● **Supplied text**:
_ _ _ _

TensorOpera and Aethir Partner to Advance Massive-Scale LLM Training on Decentralized Cloud
PALO ALTO, Calif., June 20, 2024 — TensorOpera, the company providing “Your Generative AI Platform at Scale,” has partnered with Aethir, a distributed cloud infrastructure provider, to accelerate its newest foundation model, TensorOpera Fox-1, highlighting the first mass-scale LLM training use case on a decentralized physical infrastructure network.
Introduced last week, TensorOpera Fox-1 is a cutting-edge open-source small language model (SLM) with 1.6 billion parameters, outperforming other models in its class from tech giants like Apple, Google, and Alibaba. This decoder-only transformer was trained from scratch on three trillion tokens using a novel 3-stage curriculum. It features an innovative architecture that is 78% deeper than comparable models such as Google’s Gemma 2B and surpasses competitors in standard LLM benchmarks like GSM8k and MMLU, even with significantly fewer parameters.
The partnership with Aethir equips TensorOpera with advanced GPU resources necessary for training Fox-1. Aethir’s collaboration with NVIDIA Cloud Partners, Infrastructure Funds, and various enterprise-grade hardware providers has established a global, large-scale GPU cloud. This network ensures the delivery of cost-effective and scalable GPU resources, essential for high-throughput, substantial memory capacity, and efficient parallel processing capabilities. With the support of Aethir’s decentralized cloud infrastructure, TensorOpera obtains the necessary tools for facilitating streamlined AI development that requires high network bandwidth and ample amounts of GPU power.
Through this collaboration, TensorOpera is further integrating a pool of GPU resources from Aethir that can be used seamlessly via TensorOpera’s AI platform for a variety of jobs, such as model deployment and serving, fine-tuning, and full training. With Aethir’s distributed GPU cloud network, dynamically adjusting GPU power consumption for AI platforms on the go is no issue. Together, Aethir and TensorOpera aim to empower the next generation of large language model (LLM) training and give AI developers the assets they need to create powerful models and applications.

_ _ _ _

● **Supplied entries**:

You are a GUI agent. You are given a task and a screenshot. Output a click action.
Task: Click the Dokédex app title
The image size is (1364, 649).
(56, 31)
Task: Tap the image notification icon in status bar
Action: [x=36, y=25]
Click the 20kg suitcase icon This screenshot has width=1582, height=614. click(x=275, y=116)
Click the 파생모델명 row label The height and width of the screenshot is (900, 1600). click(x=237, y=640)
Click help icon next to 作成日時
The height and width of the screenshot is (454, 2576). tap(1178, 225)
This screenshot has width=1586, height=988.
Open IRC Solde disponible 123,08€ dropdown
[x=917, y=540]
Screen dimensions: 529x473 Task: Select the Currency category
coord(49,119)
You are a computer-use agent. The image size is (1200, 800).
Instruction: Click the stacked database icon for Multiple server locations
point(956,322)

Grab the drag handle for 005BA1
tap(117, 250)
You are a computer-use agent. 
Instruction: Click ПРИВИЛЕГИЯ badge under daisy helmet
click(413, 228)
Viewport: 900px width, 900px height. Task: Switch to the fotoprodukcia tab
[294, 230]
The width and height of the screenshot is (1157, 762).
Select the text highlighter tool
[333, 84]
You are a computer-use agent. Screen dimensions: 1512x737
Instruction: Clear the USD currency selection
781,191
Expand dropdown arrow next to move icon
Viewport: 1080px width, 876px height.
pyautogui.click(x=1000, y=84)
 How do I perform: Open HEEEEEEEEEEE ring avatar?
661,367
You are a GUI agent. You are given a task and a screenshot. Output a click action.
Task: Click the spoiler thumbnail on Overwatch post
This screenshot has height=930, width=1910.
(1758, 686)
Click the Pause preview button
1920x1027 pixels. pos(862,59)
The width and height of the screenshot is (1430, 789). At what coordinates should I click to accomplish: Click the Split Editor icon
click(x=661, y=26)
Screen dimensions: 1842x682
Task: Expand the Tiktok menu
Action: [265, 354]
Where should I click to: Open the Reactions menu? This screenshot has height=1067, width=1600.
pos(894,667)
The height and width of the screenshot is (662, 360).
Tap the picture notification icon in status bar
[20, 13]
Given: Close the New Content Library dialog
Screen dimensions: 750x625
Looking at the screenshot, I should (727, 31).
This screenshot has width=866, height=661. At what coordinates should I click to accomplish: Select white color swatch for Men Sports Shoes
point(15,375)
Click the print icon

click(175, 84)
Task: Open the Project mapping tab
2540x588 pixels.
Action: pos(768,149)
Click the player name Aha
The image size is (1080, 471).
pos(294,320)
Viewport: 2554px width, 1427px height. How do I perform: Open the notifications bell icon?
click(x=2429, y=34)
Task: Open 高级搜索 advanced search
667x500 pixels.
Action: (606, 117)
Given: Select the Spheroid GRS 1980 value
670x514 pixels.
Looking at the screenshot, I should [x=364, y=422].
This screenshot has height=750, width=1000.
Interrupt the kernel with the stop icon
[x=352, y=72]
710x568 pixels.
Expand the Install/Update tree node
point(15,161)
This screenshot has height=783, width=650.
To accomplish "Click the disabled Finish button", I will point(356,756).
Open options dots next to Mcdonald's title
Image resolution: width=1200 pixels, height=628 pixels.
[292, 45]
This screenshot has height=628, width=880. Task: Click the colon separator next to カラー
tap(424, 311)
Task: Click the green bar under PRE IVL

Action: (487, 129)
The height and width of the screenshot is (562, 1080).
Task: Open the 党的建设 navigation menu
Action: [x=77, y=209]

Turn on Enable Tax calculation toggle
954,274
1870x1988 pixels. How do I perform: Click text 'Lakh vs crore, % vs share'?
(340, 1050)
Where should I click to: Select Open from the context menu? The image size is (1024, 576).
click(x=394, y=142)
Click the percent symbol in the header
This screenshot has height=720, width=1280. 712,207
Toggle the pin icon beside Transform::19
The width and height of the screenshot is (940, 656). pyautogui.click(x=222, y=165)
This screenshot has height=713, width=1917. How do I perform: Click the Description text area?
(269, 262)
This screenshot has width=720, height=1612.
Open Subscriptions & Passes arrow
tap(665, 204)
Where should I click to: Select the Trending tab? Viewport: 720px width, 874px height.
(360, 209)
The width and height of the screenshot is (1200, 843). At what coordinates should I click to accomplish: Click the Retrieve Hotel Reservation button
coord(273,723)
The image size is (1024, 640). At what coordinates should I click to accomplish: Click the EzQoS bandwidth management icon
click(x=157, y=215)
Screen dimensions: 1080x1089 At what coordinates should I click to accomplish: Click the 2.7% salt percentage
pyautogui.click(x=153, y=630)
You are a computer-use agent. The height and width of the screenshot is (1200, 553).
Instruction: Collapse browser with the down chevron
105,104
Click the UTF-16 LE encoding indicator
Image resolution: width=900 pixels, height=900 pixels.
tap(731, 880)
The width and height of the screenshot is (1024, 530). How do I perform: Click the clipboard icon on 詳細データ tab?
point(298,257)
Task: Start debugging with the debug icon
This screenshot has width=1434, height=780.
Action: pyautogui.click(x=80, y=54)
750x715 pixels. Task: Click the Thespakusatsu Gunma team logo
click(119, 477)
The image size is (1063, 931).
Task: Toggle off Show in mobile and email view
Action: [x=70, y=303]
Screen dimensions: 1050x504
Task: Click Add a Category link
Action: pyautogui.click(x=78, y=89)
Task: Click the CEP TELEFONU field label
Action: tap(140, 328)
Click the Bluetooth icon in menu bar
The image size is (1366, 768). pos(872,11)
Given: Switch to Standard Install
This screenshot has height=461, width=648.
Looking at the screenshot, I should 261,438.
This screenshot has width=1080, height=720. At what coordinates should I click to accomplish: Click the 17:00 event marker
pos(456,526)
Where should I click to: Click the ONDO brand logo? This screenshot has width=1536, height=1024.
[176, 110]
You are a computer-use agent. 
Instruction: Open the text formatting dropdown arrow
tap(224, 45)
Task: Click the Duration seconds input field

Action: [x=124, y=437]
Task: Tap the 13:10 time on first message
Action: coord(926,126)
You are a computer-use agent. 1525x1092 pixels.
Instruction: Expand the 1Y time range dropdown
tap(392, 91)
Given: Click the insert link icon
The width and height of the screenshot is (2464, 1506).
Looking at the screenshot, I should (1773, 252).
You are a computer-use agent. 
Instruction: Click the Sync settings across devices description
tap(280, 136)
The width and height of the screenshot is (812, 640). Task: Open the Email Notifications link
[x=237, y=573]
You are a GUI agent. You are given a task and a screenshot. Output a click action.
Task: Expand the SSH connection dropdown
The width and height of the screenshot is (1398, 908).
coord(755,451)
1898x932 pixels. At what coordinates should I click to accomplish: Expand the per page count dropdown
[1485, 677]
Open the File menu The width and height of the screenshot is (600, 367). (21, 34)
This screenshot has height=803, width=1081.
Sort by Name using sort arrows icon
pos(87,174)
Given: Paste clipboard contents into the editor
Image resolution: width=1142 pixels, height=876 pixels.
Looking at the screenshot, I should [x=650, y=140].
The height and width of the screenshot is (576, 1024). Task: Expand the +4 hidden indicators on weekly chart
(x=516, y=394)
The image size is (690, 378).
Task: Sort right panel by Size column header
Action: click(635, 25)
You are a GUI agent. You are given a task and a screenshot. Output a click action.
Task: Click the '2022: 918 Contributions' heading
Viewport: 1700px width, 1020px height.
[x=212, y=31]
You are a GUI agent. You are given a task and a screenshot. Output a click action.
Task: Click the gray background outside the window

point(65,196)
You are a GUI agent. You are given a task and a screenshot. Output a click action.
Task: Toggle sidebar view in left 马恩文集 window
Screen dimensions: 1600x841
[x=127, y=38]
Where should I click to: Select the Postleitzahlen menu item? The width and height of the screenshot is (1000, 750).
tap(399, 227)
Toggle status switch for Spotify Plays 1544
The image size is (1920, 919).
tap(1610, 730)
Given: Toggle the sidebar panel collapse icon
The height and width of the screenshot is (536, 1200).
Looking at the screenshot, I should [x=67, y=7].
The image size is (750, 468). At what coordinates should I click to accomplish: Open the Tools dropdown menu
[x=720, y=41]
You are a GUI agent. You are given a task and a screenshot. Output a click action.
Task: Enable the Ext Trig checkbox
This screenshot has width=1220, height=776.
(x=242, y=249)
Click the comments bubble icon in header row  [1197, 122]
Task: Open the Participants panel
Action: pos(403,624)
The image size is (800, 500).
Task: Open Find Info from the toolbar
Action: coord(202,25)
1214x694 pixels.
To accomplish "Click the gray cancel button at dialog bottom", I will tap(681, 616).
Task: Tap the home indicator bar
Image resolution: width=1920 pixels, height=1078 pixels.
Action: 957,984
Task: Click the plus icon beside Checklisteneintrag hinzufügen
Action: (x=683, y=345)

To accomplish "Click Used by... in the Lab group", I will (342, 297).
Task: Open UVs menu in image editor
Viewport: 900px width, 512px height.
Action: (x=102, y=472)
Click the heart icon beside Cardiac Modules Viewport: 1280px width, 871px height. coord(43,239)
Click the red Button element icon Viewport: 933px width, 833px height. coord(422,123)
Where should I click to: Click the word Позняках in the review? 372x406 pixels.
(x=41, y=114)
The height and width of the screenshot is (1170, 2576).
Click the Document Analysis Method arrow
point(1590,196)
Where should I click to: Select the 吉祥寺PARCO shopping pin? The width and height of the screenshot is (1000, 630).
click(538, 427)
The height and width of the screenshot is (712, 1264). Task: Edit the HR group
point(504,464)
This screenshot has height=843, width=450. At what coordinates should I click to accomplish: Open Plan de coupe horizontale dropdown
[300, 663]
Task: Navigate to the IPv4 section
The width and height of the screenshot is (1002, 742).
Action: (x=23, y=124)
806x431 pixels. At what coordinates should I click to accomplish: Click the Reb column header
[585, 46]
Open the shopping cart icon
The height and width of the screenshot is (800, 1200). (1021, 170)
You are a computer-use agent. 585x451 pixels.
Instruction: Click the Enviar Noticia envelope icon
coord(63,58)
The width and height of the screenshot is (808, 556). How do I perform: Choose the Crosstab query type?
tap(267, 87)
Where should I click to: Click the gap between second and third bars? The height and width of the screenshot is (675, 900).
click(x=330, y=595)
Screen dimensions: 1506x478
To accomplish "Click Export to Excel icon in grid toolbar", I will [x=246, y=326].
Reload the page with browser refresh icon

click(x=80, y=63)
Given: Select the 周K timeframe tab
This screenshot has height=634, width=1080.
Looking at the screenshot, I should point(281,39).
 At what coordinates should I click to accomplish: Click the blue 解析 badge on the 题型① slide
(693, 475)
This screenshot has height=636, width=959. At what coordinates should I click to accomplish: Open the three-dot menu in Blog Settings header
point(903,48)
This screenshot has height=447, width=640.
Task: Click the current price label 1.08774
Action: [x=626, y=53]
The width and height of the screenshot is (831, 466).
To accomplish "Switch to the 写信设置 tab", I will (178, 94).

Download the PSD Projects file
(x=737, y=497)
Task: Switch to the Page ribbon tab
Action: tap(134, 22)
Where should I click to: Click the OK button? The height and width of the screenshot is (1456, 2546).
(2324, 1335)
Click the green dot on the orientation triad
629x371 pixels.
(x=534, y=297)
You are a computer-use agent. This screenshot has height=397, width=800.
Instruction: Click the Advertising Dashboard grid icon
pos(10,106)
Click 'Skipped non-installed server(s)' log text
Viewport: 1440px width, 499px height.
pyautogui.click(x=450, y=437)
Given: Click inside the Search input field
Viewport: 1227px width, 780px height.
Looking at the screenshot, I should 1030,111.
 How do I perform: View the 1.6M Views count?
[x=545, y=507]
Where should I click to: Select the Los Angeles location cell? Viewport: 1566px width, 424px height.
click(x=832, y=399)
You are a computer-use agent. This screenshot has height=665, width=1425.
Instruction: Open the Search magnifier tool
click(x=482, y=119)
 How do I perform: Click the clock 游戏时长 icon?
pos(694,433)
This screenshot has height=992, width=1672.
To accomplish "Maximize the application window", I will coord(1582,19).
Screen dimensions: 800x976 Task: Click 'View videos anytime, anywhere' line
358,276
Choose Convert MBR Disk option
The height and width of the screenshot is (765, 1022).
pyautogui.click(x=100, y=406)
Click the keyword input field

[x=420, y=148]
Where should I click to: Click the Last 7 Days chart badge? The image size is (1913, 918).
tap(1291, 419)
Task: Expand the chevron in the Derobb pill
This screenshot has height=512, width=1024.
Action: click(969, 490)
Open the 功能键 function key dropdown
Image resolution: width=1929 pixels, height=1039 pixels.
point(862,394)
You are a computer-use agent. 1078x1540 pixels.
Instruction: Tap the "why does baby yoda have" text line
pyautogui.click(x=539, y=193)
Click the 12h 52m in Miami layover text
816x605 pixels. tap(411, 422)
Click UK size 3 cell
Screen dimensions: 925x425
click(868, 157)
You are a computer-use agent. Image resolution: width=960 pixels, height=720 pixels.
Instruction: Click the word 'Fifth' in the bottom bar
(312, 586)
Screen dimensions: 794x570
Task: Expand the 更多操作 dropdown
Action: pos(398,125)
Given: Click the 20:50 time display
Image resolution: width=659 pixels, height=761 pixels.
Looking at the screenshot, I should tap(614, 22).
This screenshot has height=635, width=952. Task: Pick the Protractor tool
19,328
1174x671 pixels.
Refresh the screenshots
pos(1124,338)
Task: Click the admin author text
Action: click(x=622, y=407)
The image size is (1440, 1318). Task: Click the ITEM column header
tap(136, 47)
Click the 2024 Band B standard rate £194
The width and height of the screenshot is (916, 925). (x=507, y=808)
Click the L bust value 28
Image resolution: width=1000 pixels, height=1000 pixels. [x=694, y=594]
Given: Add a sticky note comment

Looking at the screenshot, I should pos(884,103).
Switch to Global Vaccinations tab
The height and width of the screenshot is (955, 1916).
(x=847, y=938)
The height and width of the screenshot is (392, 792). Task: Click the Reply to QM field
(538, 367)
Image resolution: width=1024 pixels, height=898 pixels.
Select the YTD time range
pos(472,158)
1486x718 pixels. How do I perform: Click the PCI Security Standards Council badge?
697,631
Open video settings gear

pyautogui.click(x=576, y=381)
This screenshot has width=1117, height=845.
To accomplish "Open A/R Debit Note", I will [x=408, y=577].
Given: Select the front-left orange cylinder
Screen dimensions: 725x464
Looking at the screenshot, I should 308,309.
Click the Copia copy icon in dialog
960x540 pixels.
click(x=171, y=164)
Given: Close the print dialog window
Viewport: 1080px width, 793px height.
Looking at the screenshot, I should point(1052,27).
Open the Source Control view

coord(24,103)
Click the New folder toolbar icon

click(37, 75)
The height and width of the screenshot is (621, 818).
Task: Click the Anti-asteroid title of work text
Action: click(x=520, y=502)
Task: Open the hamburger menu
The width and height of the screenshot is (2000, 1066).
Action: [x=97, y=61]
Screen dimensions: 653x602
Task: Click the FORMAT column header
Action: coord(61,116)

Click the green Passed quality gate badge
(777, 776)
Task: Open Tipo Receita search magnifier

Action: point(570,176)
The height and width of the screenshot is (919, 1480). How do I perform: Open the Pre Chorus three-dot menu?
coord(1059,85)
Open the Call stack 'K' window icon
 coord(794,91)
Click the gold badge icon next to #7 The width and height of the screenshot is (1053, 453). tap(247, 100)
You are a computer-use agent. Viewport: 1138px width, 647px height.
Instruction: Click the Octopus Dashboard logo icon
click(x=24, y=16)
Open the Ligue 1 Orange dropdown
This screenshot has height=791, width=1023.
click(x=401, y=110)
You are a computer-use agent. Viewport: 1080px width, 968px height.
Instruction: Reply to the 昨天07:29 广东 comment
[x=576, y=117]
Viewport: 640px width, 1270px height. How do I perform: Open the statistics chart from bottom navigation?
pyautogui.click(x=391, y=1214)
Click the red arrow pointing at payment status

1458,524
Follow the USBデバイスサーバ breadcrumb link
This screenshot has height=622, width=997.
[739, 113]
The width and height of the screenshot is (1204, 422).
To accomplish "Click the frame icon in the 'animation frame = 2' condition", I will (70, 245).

_ _ _ _

● **Using the information**:
A. In the press release, how many parameters does TensorOpera Fox-1 have?
B. Name every tech giant that the press release says makes models in the same class as Fox-1.
C. Please write out the press release from "TensorOpera and Aethir" to "physical infrastructure network.".

● **Solutions for each task**:
A. 1.6 billion

B. Apple, Google, Alibaba

C.
TensorOpera and Aethir Partner to Advance Massive-Scale LLM Training on Decentralized Cloud
PALO ALTO, Calif., June 20, 2024 — TensorOpera, the company providing “Your Generative AI Platform at Scale,” has partnered with Aethir, a distributed cloud infrastructure provider, to accelerate its newest foundation model, TensorOpera Fox-1, highlighting the first mass-scale LLM training use case on a decentralized physical infrastructure network.